Chi, appunto. Ci voleva subito un nome, mentre erano prontamente scattate le procedure per rintracciare la donna che lo aveva partorito e abbandonato a quel modo. Sono stati visionati i circuiti delle telecamere della zona, sono state attivate le indagini preliminari, il reato per abbandono di quel frugoletto va dai 6 mesi ai 5 anni di carcere e dunque chi ha agito a quel modo rischia poco e molto. La madre anonima, se resterà tale, o trascinata in un processo per appurare chi è e perché ha fatto quel gesto sconsiderato, dovrà anche lei perdonarsi. Intanto le bianche infermiere, a cui forse è stato chiesto dai formalizzanti un nome, si saranno interrogate su che giorno fosse. E, guarda caso, era proprio il giorno di San Francesco, oltre tutto patrono d’Italia. Così è nata la leggenda di Francesco Alberto: primo nome quello del Santo e secondo nome Alberto come il carabiniere che, oltre a salvarlo, si è fatto subito “padre”.

Piacerà mai questa storia a lui, “l’uomo del sacchetto di plastica”, quando da grande dovesse leggere questo articolo? Aggrotterà la fronte, penserà ai suoi diritti, al fatto che è stato miracolato, si ricorderà dei gemiti, singhiozzi e strilli e capirà che, manco nato, era già il bambino delle televisioni, dei giornali, delle infermiere, dei carabinieri e del contadino.
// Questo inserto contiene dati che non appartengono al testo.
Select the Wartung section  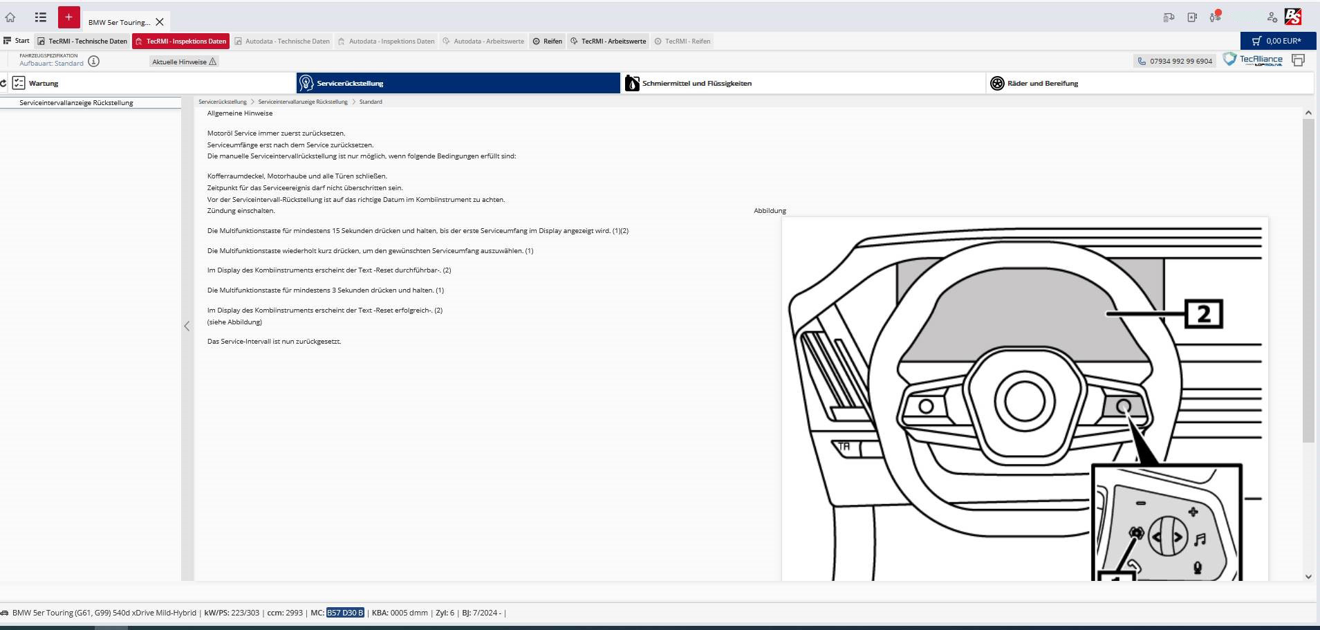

Chi saranno i suoi genitori adottivi, la famiglia in cui è cresciuto, Francesco Alberto? E sua madre, la cercherà, o cercherà nelle cronache se, rintracciata, è stata arrestata o condonata, o le sono stati dati i sei mesi per abbandono. Oppure la leggenda finirà qui, in questa pagina, se la cronaca giudiziaria fornirà altre notizie.

Quanto avrai da fare piccolo uomo scampato a una scatola, come l’altro neonato anche lui di recente ritrovato nei pressi di un ospedale, oppure come i tanti bambini delle ruote medievali finiti nelle braccia dei religiosi, salvati, campati e istruiti, o come i tanti altri angioletti per cui oggi la legge ha previsto che siano stabilite “culle” fuori degli ospedali o di altri centri che rievocano il passato, dove si possono lasciare in sicurezza i bambini. Così è oggi la vita. E la maternità. La madre di Francesco Alberto non rischierebbe nulla se avesse partorito “in anonimato” in ospedale, come è consentito dalla legge italiana. La stessa legge che permette alla madre “di non riconoscere il bambino, perché molte donne hanno il timore di risultare comunque rintracciabili o hanno situazioni familiari che non consentono loro di andare in ospedale”. Quanta fatica per nascere e per venire al mondo! Di questi tempi poi. Ma la sventurata madre, rintracciata o no, potrà sempre dire: “Io ti ho dato la vita”.